Problem statement >> Copy out the entries below without changing anything in them.
# Exercise data start
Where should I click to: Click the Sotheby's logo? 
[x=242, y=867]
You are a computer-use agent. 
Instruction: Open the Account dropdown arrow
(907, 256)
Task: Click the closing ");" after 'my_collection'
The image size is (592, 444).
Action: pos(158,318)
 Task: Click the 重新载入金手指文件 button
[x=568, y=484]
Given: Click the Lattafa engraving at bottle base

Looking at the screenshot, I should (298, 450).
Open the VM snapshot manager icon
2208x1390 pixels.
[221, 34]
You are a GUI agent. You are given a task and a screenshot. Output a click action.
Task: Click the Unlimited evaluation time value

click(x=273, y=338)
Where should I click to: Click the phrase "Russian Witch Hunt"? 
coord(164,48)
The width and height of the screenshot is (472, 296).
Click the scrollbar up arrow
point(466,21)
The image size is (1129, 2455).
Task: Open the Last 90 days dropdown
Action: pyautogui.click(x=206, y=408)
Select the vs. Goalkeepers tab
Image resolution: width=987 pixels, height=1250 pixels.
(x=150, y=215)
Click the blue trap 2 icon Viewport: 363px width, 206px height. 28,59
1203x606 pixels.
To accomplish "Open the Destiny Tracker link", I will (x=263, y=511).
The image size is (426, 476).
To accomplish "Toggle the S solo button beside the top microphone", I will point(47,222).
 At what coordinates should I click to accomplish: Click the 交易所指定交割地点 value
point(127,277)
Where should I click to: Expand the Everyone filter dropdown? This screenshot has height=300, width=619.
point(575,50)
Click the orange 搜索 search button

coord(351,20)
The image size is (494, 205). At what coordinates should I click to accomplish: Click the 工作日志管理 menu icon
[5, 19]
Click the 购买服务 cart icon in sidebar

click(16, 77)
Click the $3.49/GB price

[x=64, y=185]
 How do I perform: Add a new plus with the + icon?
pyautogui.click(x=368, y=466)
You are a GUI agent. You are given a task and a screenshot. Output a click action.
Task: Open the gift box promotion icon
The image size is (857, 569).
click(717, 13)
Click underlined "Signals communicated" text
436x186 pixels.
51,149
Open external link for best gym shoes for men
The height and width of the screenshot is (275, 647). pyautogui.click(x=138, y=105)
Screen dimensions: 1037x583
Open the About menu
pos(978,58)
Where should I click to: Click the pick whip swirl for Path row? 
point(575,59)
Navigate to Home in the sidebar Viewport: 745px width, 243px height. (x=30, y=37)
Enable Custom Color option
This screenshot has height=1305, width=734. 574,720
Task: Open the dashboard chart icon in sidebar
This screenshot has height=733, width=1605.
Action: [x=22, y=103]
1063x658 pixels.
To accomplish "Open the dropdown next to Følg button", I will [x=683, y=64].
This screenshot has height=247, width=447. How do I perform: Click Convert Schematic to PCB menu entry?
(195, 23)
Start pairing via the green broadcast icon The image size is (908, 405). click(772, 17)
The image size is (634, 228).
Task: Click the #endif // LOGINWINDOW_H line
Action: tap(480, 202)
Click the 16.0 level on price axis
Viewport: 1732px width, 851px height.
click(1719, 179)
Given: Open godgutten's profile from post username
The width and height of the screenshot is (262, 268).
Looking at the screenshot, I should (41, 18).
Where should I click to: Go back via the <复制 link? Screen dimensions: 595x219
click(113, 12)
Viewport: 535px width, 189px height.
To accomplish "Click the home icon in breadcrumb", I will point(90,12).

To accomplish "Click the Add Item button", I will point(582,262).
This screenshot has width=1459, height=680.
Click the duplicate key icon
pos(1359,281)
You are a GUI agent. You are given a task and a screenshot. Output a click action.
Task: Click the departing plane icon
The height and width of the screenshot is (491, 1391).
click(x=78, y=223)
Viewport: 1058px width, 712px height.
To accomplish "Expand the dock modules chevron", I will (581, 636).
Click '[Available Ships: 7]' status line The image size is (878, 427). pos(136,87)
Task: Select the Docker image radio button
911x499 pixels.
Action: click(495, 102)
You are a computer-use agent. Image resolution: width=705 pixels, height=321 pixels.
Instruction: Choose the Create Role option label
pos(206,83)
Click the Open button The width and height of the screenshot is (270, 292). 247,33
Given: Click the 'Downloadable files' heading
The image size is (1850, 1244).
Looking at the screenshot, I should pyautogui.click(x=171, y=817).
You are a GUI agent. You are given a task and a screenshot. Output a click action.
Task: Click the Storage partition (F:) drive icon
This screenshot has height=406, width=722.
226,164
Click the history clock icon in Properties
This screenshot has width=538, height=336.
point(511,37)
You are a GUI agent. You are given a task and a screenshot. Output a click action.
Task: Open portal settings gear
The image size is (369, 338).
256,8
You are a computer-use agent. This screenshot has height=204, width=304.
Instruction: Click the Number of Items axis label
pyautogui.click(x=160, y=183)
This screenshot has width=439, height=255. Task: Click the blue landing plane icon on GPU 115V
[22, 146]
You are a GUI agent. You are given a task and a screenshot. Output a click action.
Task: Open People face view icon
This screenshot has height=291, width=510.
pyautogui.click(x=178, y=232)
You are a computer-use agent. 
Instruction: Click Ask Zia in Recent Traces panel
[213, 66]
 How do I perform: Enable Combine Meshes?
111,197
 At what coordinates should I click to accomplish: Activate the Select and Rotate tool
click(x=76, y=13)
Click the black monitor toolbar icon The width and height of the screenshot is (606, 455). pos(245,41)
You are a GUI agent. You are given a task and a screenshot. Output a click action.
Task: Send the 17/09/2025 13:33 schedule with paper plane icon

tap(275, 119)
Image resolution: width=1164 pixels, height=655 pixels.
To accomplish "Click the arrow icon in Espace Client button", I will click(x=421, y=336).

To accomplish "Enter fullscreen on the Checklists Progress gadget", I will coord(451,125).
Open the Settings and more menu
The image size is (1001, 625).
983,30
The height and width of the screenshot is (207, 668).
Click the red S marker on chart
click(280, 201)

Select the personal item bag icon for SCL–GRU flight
# Exercise data end
Answer to this exercise >>
Where should I click to: Click the Sotheby's logo? 
[x=242, y=867]
You are a computer-use agent. 
Instruction: Open the Account dropdown arrow
(907, 256)
Task: Click the closing ");" after 'my_collection'
The image size is (592, 444).
Action: pos(158,318)
 Task: Click the 重新载入金手指文件 button
[x=568, y=484]
Given: Click the Lattafa engraving at bottle base

Looking at the screenshot, I should (298, 450).
Open the VM snapshot manager icon
2208x1390 pixels.
[221, 34]
You are a GUI agent. You are given a task and a screenshot. Output a click action.
Task: Click the Unlimited evaluation time value

click(x=273, y=338)
Where should I click to: Click the phrase "Russian Witch Hunt"? 
coord(164,48)
The width and height of the screenshot is (472, 296).
Click the scrollbar up arrow
point(466,21)
The image size is (1129, 2455).
Task: Open the Last 90 days dropdown
Action: pyautogui.click(x=206, y=408)
Select the vs. Goalkeepers tab
Image resolution: width=987 pixels, height=1250 pixels.
(x=150, y=215)
Click the blue trap 2 icon Viewport: 363px width, 206px height. 28,59
1203x606 pixels.
To accomplish "Open the Destiny Tracker link", I will (x=263, y=511).
The image size is (426, 476).
To accomplish "Toggle the S solo button beside the top microphone", I will point(47,222).
 At what coordinates should I click to accomplish: Click the 交易所指定交割地点 value
point(127,277)
Where should I click to: Expand the Everyone filter dropdown? This screenshot has height=300, width=619.
point(575,50)
Click the orange 搜索 search button

coord(351,20)
The image size is (494, 205). At what coordinates should I click to accomplish: Click the 工作日志管理 menu icon
[5, 19]
Click the 购买服务 cart icon in sidebar

click(16, 77)
Click the $3.49/GB price

[x=64, y=185]
 How do I perform: Add a new plus with the + icon?
pyautogui.click(x=368, y=466)
You are a GUI agent. You are given a task and a screenshot. Output a click action.
Task: Open the gift box promotion icon
The image size is (857, 569).
click(717, 13)
Click underlined "Signals communicated" text
436x186 pixels.
51,149
Open external link for best gym shoes for men
The height and width of the screenshot is (275, 647). pyautogui.click(x=138, y=105)
Screen dimensions: 1037x583
Open the About menu
pos(978,58)
Where should I click to: Click the pick whip swirl for Path row? 
point(575,59)
Navigate to Home in the sidebar Viewport: 745px width, 243px height. (x=30, y=37)
Enable Custom Color option
This screenshot has height=1305, width=734. 574,720
Task: Open the dashboard chart icon in sidebar
This screenshot has height=733, width=1605.
Action: [x=22, y=103]
1063x658 pixels.
To accomplish "Open the dropdown next to Følg button", I will [x=683, y=64].
This screenshot has height=247, width=447. How do I perform: Click Convert Schematic to PCB menu entry?
(195, 23)
Start pairing via the green broadcast icon The image size is (908, 405). click(772, 17)
The image size is (634, 228).
Task: Click the #endif // LOGINWINDOW_H line
Action: tap(480, 202)
Click the 16.0 level on price axis
Viewport: 1732px width, 851px height.
click(1719, 179)
Given: Open godgutten's profile from post username
The width and height of the screenshot is (262, 268).
Looking at the screenshot, I should (41, 18).
Where should I click to: Go back via the <复制 link? Screen dimensions: 595x219
click(113, 12)
Viewport: 535px width, 189px height.
To accomplish "Click the home icon in breadcrumb", I will point(90,12).

To accomplish "Click the Add Item button", I will point(582,262).
This screenshot has width=1459, height=680.
Click the duplicate key icon
pos(1359,281)
You are a GUI agent. You are given a task and a screenshot. Output a click action.
Task: Click the departing plane icon
The height and width of the screenshot is (491, 1391).
click(x=78, y=223)
Viewport: 1058px width, 712px height.
To accomplish "Expand the dock modules chevron", I will (581, 636).
Click '[Available Ships: 7]' status line The image size is (878, 427). pos(136,87)
Task: Select the Docker image radio button
911x499 pixels.
Action: click(495, 102)
You are a computer-use agent. Image resolution: width=705 pixels, height=321 pixels.
Instruction: Choose the Create Role option label
pos(206,83)
Click the Open button The width and height of the screenshot is (270, 292). 247,33
Given: Click the 'Downloadable files' heading
The image size is (1850, 1244).
Looking at the screenshot, I should pyautogui.click(x=171, y=817).
You are a GUI agent. You are given a task and a screenshot. Output a click action.
Task: Click the Storage partition (F:) drive icon
This screenshot has height=406, width=722.
226,164
Click the history clock icon in Properties
This screenshot has width=538, height=336.
point(511,37)
You are a GUI agent. You are given a task and a screenshot. Output a click action.
Task: Open portal settings gear
The image size is (369, 338).
256,8
You are a computer-use agent. This screenshot has height=204, width=304.
Instruction: Click the Number of Items axis label
pyautogui.click(x=160, y=183)
This screenshot has width=439, height=255. Task: Click the blue landing plane icon on GPU 115V
[22, 146]
You are a GUI agent. You are given a task and a screenshot. Output a click action.
Task: Open People face view icon
This screenshot has height=291, width=510.
pyautogui.click(x=178, y=232)
You are a computer-use agent. 
Instruction: Click Ask Zia in Recent Traces panel
[213, 66]
 How do I perform: Enable Combine Meshes?
111,197
 At what coordinates should I click to accomplish: Activate the Select and Rotate tool
click(x=76, y=13)
Click the black monitor toolbar icon The width and height of the screenshot is (606, 455). pos(245,41)
You are a GUI agent. You are given a task and a screenshot. Output a click action.
Task: Send the 17/09/2025 13:33 schedule with paper plane icon

tap(275, 119)
Image resolution: width=1164 pixels, height=655 pixels.
To accomplish "Click the arrow icon in Espace Client button", I will click(x=421, y=336).

To accomplish "Enter fullscreen on the Checklists Progress gadget", I will coord(451,125).
Open the Settings and more menu
The image size is (1001, 625).
983,30
The height and width of the screenshot is (207, 668).
Click the red S marker on chart
click(280, 201)

Select the personal item bag icon for SCL–GRU flight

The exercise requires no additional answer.